Adam McQuaid’s Absence Proved Costly, Bruins Defenseman Recovering Well from Concussion


Adam McQuaid's Absence Proved Costly, Bruins Defenseman Recovering Well from ConcussionBOSTON — The Bruins suffered their fourth and final loss to Washington in overtime in Game 7 on Wednesday to be eliminated from the playoffs.

But Boston's first loss to the Capitals came all the way back on March 29. It wasn't the 3-2 shootout loss that was costly for the Bruins that night, but the loss of defenseman Adam McQuaid after he was driven into the boards by Washington forward Jason Chimera.

McQuaid was originally believed to have suffered just a nasty cut around his eye from the hit, which drew a five-minute major for charging and a game misconduct for Chimera. But when McQuaid attempted to return after missing three games, he could not make it through the contest in Ottawa as symptoms of a concussion emerged. He missed the final game of the regular season and all seven games of the opening-round playoff series with that concussion.

"I'm feeling much better, almost feeling like myself again," McQuaid said during Friday's breakup day at the Garden when the concussion diagnosis was finally revealed. "I'm obviously happy about that, but certainly it was difficult watching.

"It's harder watching than it is playing because you feel kind of helpless," McQuaid added. "You have no control. You play all season to play in the playoffs. To not be able to was difficult, but obviously I wasn't feeling well enough to."

It was McQuaid's second concussion. The first occurred when he tripped over a suitcase in his Providence apartment after being sent down to play during the Olympic break in 2010. He also injured his neck twice with crashes into boards last year in the second round of the playoffs against Philadelphia and early this season in Carolina. McQuaid originally thought he may have injured the neck again this time, but when the symptoms emerged without any big hits or other incidents in Ottawa, McQuaid knew it was a head injury he could not try to play through.

"There was nothing in particular I could pinpoint," McQuaid said of the Ottawa game. "I just wasn't feeling as well as I thought I would. It was tough to tell the trainers, but I felt that I had to. We just looked into it further. It's not something you can play through. It's not smart to. Hopefully I can play for many more years. I didn't want to jeopardize that."

McQuaid is doing better now. He doesn't expect to have any problems being ready for next season.

"Originally I wasn't feeling too bad, but some symptoms came up," McQuaid said. "I feel much better than I was. I'll take care of myself this summer and there should be absolutely no issues here in a short period of time."

McQuaid may even have been able to return later in the postseason had the Bruins advanced.

"With the progression we were making all signs were pointing to that, at least to testing myself out," McQuaid said. "You never know how it would have went. The way things were progressing it was pointing toward at least working out and getting back on the ice, and you just go from there."

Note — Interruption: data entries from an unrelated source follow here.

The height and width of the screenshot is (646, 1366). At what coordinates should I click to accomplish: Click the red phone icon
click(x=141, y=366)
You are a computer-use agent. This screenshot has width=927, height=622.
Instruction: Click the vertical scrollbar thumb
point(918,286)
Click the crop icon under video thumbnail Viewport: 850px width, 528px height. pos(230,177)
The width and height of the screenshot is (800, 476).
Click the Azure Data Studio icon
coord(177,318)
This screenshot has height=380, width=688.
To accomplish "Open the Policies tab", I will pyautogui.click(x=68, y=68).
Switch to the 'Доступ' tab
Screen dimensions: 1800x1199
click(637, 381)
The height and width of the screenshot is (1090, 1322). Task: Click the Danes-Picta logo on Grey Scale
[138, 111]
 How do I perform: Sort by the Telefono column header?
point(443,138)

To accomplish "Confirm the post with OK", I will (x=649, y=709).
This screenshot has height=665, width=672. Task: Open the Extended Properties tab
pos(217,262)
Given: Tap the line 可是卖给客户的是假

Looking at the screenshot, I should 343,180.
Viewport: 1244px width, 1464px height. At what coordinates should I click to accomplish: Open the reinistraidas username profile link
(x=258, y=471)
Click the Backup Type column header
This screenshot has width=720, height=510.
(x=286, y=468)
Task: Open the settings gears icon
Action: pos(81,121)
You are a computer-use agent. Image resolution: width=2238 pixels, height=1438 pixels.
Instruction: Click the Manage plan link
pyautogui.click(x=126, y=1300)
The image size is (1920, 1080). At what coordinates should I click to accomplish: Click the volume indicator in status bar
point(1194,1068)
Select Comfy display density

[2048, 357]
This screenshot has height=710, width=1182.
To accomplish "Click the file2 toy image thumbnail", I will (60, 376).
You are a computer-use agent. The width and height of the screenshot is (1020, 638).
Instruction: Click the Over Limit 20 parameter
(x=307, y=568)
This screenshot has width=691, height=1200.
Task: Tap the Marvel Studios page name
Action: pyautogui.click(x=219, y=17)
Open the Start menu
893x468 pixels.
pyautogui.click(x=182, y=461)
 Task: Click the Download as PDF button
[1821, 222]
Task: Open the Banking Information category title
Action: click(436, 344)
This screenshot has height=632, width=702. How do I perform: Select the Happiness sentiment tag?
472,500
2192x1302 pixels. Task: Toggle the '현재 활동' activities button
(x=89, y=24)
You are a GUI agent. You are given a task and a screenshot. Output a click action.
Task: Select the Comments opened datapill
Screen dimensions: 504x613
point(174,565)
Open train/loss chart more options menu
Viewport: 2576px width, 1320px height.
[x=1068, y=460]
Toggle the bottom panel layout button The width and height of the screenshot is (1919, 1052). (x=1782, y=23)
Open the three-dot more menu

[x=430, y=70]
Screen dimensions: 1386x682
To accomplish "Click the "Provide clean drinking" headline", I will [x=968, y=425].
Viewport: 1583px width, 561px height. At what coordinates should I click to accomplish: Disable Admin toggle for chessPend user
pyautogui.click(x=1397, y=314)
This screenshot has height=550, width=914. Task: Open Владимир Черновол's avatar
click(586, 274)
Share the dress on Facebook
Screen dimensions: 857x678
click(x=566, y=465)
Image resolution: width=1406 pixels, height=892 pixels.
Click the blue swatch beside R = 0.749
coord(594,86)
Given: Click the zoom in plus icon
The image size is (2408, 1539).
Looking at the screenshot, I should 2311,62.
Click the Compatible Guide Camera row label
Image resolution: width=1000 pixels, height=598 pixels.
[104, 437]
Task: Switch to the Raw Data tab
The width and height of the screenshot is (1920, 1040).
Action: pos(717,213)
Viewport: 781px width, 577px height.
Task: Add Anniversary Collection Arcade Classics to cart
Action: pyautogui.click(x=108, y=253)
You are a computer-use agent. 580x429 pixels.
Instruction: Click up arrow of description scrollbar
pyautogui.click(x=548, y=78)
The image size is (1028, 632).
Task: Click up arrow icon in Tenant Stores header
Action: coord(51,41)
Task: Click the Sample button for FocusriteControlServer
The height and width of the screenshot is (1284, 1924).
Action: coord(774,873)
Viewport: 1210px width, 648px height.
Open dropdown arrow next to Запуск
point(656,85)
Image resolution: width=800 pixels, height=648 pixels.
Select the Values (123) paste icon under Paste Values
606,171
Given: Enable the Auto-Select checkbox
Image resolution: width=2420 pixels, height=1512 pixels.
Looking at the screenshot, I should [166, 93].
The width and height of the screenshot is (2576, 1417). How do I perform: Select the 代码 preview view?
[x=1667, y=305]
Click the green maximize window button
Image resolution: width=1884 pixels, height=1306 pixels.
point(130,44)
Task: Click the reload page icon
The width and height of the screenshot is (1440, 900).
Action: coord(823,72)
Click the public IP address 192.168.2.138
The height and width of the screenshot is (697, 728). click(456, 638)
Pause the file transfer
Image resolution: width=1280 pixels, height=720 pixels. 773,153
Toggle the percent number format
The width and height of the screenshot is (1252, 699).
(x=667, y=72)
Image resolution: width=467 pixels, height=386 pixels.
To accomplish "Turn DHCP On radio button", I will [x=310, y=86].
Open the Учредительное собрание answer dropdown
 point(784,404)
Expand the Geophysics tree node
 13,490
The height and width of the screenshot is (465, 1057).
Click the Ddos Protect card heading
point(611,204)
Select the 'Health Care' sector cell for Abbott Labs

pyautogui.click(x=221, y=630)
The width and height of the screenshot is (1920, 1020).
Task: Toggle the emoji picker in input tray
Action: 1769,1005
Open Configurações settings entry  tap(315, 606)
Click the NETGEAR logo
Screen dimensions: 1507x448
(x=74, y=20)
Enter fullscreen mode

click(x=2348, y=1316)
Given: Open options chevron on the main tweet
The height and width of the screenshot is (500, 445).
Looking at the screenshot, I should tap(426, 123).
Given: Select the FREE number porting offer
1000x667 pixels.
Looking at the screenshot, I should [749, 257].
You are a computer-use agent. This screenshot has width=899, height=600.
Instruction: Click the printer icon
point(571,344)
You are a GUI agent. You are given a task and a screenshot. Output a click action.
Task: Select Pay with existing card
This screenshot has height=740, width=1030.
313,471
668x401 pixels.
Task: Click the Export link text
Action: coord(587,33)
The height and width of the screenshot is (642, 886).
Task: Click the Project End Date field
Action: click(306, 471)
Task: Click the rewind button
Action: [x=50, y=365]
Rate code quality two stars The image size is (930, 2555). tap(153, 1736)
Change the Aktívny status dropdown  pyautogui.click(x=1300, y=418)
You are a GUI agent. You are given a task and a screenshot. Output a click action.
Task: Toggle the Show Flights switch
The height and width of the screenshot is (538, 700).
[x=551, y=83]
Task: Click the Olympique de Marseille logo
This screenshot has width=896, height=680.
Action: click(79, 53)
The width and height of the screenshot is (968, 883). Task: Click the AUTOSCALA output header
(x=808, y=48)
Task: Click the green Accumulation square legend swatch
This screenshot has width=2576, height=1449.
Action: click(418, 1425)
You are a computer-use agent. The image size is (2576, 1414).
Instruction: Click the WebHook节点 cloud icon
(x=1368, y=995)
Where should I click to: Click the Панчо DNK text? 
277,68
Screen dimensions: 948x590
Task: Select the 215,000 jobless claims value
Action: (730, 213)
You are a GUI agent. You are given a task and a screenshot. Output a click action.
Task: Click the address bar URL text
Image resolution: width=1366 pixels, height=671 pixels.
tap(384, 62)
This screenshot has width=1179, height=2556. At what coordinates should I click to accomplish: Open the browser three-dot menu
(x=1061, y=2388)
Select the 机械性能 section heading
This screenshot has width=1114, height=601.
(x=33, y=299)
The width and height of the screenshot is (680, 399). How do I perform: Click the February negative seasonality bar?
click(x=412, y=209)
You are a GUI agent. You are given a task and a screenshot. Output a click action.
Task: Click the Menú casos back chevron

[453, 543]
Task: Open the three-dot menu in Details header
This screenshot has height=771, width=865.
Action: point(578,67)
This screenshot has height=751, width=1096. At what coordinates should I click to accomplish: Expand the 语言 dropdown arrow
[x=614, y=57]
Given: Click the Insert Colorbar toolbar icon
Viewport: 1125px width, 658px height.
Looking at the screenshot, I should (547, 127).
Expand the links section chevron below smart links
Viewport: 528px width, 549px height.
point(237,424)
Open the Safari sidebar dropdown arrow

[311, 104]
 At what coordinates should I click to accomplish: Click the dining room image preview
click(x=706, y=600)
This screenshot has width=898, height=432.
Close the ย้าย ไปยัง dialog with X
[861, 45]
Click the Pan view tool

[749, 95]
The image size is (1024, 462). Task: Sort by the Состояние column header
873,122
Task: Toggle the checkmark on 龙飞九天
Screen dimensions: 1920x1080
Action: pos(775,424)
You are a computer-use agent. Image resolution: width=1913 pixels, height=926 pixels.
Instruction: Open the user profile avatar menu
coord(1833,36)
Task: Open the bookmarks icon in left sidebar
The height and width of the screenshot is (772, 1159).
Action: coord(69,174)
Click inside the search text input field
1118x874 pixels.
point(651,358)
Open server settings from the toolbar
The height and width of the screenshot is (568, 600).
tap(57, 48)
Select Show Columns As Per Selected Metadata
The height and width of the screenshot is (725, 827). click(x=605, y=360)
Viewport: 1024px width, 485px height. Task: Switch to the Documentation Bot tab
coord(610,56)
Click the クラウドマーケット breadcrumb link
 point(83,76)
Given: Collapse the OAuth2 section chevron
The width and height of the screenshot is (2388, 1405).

But the Bruins had to go through their only playoff round without both McQuaid and Nathan Horton, who was ruled out for the entire postseason after suffering a concussion of his own in January. Horton's injury came against the Flyers, who would have been Boston's second-round opponent if the Bruins had gotten past Washington.

Instead, the Bruins were without one of their most physical defensemen and a top power forward for a series where their presence could have made a major impact.

"We were challenged a little bit through injuries," Bruins general manager Peter Chiarelli said. "I thought losing Horts and McQuaid hurt our size and strength and hurt our balance up front. And, I honestly thought Horts would've been back but it's obvious there were some serious implications with that injury."

Despite his lengthy absence, Chiarelli is optimistic that Horton will also be ready to return for the start of next season.

"I expect both to make a full recovery," Chiarelli said. "I met with Horts and he was good and said he's feeling a lot better and looking forward to next year. And Adam, by tracking his progress in the playoffs, he was coming around and I expect a full recovery."

The Bruins should be at full strength to start the next campaign, but that's not a lot of consolation for the early end to this year's run.